[INSTRUCTIONS FOR THE TASK]:
Range to reproduce from the entries below: the line with "HOME (114, 61)", the line with "SYES (148, 286)", and every line in between. Give them exactly and give nothing else.

[STUDY MATERIAL]:
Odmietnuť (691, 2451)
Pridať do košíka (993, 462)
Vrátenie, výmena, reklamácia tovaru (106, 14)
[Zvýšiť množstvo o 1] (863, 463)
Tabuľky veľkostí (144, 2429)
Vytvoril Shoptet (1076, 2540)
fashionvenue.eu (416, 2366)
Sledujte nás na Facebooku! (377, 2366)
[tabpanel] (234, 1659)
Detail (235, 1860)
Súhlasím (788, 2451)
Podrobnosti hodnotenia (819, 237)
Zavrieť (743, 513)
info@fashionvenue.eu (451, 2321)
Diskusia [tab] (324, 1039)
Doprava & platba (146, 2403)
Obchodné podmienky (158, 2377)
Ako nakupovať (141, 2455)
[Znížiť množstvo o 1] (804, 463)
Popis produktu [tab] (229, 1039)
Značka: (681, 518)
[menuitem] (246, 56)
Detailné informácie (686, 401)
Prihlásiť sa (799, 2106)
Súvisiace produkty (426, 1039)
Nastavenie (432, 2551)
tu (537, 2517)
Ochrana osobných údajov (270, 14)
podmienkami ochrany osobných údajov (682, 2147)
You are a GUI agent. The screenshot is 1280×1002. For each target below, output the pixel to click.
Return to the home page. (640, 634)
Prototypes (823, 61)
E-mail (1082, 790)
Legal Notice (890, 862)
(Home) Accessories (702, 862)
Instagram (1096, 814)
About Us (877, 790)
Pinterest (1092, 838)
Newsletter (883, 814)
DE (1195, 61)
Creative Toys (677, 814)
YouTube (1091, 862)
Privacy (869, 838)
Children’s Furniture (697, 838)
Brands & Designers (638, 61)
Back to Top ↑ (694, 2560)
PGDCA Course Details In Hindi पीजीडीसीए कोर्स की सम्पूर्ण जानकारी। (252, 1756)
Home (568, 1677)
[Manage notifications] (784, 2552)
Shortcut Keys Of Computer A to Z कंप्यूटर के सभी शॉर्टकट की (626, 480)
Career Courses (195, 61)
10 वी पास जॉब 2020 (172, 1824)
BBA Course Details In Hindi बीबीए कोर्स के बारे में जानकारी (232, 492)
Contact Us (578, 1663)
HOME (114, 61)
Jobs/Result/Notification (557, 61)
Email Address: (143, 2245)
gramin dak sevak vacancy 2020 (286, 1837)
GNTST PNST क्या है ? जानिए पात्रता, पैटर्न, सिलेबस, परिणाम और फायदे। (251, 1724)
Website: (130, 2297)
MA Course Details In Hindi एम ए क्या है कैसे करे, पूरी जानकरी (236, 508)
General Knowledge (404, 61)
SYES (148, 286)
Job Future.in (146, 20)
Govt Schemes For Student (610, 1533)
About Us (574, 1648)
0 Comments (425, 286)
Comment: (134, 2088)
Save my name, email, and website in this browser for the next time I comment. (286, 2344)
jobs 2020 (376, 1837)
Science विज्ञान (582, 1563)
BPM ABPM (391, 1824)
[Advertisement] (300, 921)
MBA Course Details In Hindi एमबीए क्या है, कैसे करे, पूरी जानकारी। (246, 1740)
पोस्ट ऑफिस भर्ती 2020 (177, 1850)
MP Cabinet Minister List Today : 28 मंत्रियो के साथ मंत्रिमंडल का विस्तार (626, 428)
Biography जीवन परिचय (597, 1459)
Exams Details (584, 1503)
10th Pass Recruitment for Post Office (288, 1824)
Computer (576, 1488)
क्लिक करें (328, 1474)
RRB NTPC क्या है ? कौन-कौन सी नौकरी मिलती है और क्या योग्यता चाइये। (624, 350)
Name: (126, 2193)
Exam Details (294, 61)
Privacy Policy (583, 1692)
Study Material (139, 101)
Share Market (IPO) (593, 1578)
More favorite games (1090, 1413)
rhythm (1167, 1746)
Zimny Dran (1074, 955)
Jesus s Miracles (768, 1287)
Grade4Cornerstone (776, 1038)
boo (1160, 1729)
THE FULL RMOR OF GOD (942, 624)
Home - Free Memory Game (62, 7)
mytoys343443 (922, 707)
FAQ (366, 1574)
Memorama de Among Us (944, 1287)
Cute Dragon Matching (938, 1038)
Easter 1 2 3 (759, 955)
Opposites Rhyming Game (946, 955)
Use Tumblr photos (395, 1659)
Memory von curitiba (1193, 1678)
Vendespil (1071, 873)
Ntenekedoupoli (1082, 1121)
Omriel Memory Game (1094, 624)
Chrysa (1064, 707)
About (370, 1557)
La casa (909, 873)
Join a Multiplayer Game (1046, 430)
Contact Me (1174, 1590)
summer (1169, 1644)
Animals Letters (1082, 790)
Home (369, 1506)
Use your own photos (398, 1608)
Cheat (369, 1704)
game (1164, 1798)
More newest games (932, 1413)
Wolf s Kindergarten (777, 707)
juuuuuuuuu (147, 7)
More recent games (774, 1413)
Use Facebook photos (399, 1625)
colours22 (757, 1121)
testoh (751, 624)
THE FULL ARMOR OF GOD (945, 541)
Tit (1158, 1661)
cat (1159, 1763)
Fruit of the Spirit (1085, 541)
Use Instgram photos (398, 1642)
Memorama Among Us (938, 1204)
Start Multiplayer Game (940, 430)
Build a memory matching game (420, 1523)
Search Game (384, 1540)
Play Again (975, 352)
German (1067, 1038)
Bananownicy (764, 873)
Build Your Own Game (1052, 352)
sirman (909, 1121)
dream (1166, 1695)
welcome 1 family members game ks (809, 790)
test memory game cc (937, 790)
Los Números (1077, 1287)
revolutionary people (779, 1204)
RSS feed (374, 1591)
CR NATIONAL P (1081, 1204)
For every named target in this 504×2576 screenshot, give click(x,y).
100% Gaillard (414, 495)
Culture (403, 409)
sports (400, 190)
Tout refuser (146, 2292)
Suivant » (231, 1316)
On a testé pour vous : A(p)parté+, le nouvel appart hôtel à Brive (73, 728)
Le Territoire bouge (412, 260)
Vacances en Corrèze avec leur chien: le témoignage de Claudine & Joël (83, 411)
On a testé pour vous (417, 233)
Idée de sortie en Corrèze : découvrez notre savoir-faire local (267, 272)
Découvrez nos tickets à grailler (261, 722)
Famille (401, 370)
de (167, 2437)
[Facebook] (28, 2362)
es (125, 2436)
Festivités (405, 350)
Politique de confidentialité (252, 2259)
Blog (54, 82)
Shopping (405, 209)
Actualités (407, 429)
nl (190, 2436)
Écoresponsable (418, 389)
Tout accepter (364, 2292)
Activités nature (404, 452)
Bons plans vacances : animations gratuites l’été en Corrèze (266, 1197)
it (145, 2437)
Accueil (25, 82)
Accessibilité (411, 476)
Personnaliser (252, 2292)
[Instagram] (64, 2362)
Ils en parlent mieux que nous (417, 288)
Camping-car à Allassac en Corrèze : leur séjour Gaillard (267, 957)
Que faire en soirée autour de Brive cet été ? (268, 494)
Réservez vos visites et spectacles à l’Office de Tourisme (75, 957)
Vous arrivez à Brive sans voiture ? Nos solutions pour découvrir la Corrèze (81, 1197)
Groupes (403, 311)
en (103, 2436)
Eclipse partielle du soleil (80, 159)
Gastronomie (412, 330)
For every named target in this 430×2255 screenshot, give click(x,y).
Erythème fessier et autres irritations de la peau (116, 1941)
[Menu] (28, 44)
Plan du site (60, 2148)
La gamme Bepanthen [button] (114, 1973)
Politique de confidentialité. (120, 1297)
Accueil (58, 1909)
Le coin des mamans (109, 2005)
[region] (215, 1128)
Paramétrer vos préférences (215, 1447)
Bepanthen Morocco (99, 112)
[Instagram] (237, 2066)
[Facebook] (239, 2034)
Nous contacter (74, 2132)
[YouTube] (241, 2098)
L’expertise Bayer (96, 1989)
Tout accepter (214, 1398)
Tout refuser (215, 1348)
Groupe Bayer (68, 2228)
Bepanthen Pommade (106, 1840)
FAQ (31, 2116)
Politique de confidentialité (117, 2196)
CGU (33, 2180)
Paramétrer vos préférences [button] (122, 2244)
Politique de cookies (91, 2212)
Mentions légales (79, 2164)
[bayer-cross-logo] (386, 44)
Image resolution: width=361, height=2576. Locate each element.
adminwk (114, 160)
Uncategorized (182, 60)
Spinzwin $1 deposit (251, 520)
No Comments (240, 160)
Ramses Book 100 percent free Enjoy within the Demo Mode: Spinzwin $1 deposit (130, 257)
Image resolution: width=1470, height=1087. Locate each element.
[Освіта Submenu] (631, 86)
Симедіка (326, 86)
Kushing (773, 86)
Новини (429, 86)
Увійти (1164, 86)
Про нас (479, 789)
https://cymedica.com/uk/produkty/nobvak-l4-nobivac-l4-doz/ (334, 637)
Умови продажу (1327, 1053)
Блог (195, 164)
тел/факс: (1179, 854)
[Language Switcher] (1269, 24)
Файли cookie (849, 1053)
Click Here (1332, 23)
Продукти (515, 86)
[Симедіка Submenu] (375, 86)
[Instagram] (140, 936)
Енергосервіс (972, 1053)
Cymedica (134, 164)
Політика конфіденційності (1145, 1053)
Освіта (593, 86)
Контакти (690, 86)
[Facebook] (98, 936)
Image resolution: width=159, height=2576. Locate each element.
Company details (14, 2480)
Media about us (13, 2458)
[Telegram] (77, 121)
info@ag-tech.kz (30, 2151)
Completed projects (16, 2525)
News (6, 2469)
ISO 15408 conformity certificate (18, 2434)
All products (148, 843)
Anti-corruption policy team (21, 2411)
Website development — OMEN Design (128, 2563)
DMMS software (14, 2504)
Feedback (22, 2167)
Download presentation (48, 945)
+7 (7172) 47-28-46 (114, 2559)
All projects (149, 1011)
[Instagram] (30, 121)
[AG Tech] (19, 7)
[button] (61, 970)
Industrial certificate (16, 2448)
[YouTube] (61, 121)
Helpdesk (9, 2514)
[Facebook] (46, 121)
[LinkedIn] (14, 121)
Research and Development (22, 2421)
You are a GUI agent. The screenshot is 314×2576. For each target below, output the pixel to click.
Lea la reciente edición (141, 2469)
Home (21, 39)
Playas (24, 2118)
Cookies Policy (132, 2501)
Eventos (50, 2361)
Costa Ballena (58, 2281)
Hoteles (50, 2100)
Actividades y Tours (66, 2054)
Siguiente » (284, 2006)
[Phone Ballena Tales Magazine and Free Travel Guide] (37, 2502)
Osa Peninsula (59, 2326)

[REPLY TO THE EXERCISE]:
HOME (114, 61)
Jobs/Result/Notification (557, 61)
Email Address: (143, 2245)
gramin dak sevak vacancy 2020 (286, 1837)
GNTST PNST क्या है ? जानिए पात्रता, पैटर्न, सिलेबस, परिणाम और फायदे। (251, 1724)
Website: (130, 2297)
MA Course Details In Hindi एम ए क्या है कैसे करे, पूरी जानकरी (236, 508)
General Knowledge (404, 61)
SYES (148, 286)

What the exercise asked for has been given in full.